New Zealand FM Visits Tbilisi
Civil Georgia, Tbilisi / 14 Jul.'14 / 22:58

Foreign Minister of New Zealand, Murray McCully, held talks with the Georgian leadership in Tbilisi on July 14.

It’s the first visit of a New Zealand foreign minister to Georgia.

Foreign Minister McCully visited Tbilisi as part of his European trip, which also included visits to Montenegro and Croatia.

In Tbilisi he met his Georgian counterpart Maia Panjikidze; President Giorgi Margvelashvili; PM Irakli Garibashvili and parliament speaker Davit Usupashvili.

Speaking at a news conference after meeting his Georgian counterpart, the Foreign Minister of New Zealand said that his country and Georgia “cooperate in the Pacific” region.

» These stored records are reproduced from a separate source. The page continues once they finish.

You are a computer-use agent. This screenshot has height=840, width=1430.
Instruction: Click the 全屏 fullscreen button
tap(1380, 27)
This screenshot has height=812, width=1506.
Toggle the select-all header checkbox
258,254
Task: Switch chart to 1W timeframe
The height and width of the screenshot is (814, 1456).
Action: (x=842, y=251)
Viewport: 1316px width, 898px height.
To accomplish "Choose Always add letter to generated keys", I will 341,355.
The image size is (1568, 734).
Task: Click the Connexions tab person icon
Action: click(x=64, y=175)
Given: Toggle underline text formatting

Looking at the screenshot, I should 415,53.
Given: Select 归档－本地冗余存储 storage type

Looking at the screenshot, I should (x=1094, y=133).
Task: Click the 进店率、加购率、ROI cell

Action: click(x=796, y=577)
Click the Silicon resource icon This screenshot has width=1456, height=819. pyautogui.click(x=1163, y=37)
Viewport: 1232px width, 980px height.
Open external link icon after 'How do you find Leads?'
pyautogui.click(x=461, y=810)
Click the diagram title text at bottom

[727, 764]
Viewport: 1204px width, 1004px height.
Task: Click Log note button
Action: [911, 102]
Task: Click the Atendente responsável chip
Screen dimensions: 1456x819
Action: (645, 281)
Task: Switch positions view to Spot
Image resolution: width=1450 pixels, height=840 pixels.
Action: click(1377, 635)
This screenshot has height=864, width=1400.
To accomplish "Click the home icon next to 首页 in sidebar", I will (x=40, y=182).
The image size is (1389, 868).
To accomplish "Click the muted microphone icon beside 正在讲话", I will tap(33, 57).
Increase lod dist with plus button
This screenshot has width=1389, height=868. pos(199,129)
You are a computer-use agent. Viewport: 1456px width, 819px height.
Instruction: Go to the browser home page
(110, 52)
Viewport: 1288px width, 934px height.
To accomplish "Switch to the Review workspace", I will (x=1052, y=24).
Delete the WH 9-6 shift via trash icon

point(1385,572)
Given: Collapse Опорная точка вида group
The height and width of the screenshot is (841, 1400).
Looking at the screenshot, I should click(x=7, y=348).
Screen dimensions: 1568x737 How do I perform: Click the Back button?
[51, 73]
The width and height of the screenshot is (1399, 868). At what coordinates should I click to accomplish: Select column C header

“We have many smaller countries in the Pacific greatly interested in developments in this part of the world,” McCully said and expressed hope to see his Georgian counterpart at the Pacific Islands Forum in Palau later this year.

Georgia started to intensify contacts in the Oceania region after several small island nations in the Pacific recognized Georgia’s breakaway Abkhazia and South Ossetia. In 2011 Georgian parliamentary delegation, led by then parliament speaker Davit Bakradze, visited Australia and New Zealand, which was then followed by a visit of then Georgian Foreign Minister Grigol Vashadze to the same countries, as well to Fiji. Last year Georgia established diplomatic relations with Vanuatu, small island state in the middle of the South Pacific Ocean, which affirmed its support to Georgia’s territorial integrity, putting an end to confusion and uncertainty surrounding Vanuatu’s recognition of Abkhazia and South Ossetia in 2011. In March, 2014 Tuvalu, tiny island nation in the South Pacific, retracted its recognition of Abkhazia and South Ossetia.

Georgian Foreign Minister Maia Panjikidze thanked New Zealand for “unwavering support” to Georgia’s territorial integrity.

“We consider New Zealand as our partner not only in the Oceania region, but globally as well,” Panjikidze said.

The Foreign Minister of New Zealand said that in the bilateral economic relations his country wants to focus on cooperation in agriculture. “I believe there is an enormous scope for us to cooperate in that area,” Foreign Minister McCully said.